### What to do
Continue the passage below about Univision Investiga's award-winning investigations, starting right after its last sentence.

In 'Los nuevos Narcotesoros', Univision Investiga explored the criminal activities undertaken by the drug cartels in order to identify their sources of income. That includes the smuggling of undocumented immigrants, forced prostitution, kidnapping, extortion, theft of fuel and mining illicit minerals like gold and iron, which was uncovered as the most profitable of all. Thanks to this work, for the second consecutive year, Univision Investiga won the Emmy Award for best investigative journalism in Spanish. The multimedia version of this project won the Ortega y Gasset Journalism Award.

Ocaña and the Univision Investiga team achieved that same year a second statuette at the 36th Emmy Awards as part of the Univision News team who covered the murder of the 43 Mexican students killed in Iguala. The job was awarded in the 'Outstanding Coverage of a breaking news story in Spanish' category.

In 2016, the report 'Tall Tale' won the National Journalism Award in Mexico, by unclogging the political-business intricacies of the largest cash seizure in world history: US$205 million. The work was conducted by Univision Investiga and the Investigative Reporting Program at Berkeley University. This joint research was nominated in the 37th edition of the Emmy Awards, a gala in which Tomas had two other nominations.

### Source data
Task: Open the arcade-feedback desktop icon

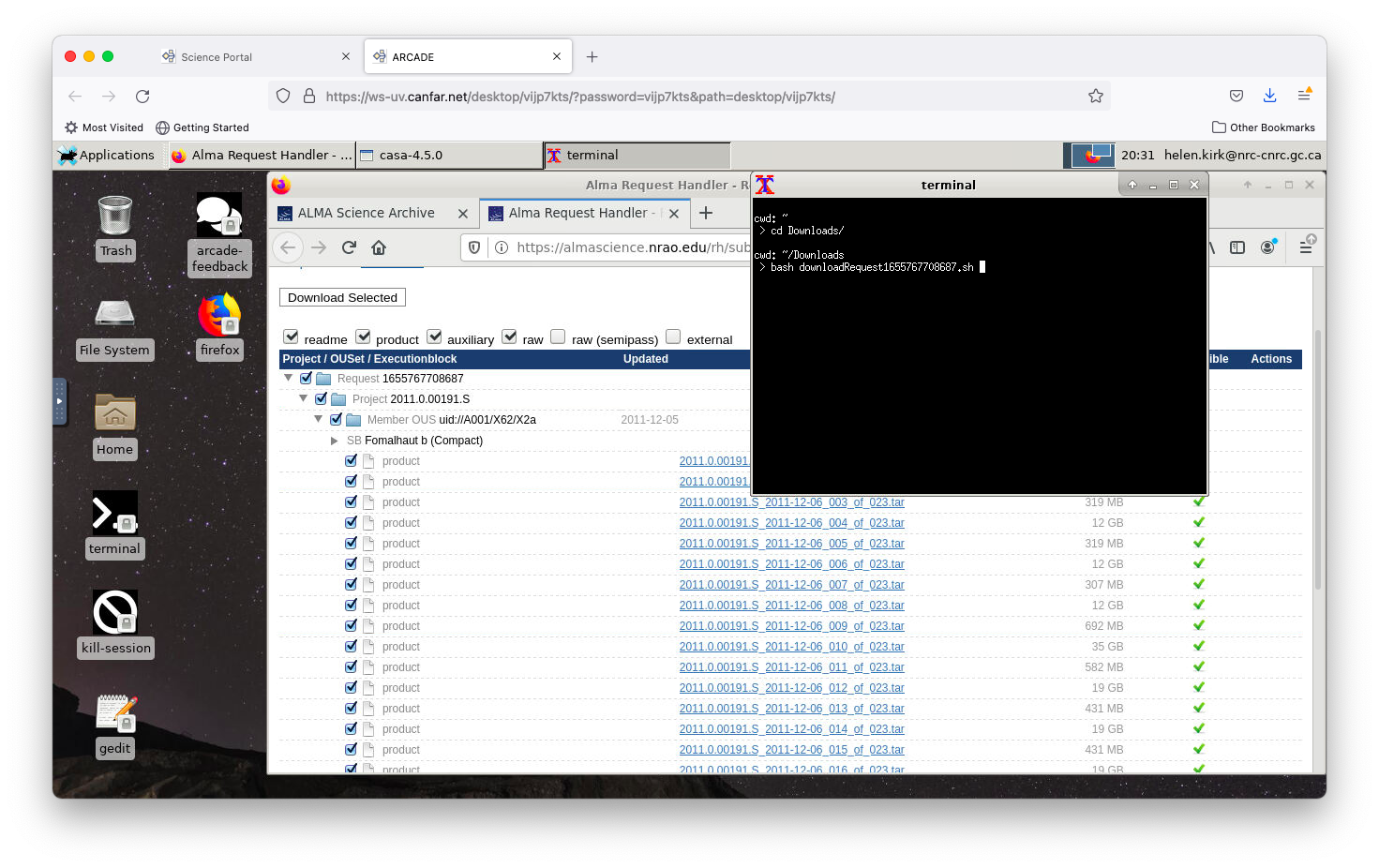Action: [x=219, y=234]
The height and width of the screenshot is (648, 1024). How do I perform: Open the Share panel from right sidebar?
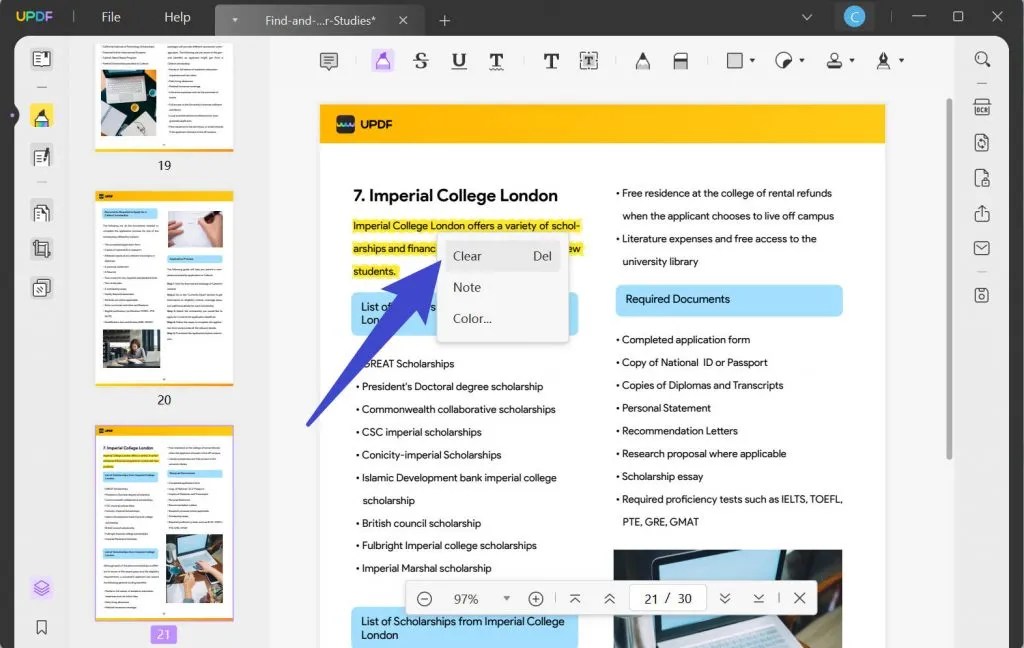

### Task output
Awards 

Peabody Award (2013) for 'Fast and Furious, arming the enemy'
Investigative Reporters & Editors Award  (2013), for 'Fast and Furious, arming the enemy'
Emmy Award for Outstanding Investigative Journalism in Spanish (2014) for 'El Chapo, the eternal fugitive'
Nominated for The Livingston Awards for Young Journalist (2014)
Codirector of the documentary 'PRESSured', Gracie Award for the best documentary (2014)
Emmy Award for Outstanding Investigative Journalism in Spanish (2015) for 'Los Nuevos Narcotesoros'
Emmy Award for Outstanding Coverage of a Breaking News Story in Spanish (2015) for 'La Masacre de Iguala'
Part of the team awarded with the Ortega y Gasset on the multimedia category (2015) for 'Los Nuevos Narcotesoros'
National Journalism Award of Mexico in the category Research Report on TV (2016), for 'A tall tale'.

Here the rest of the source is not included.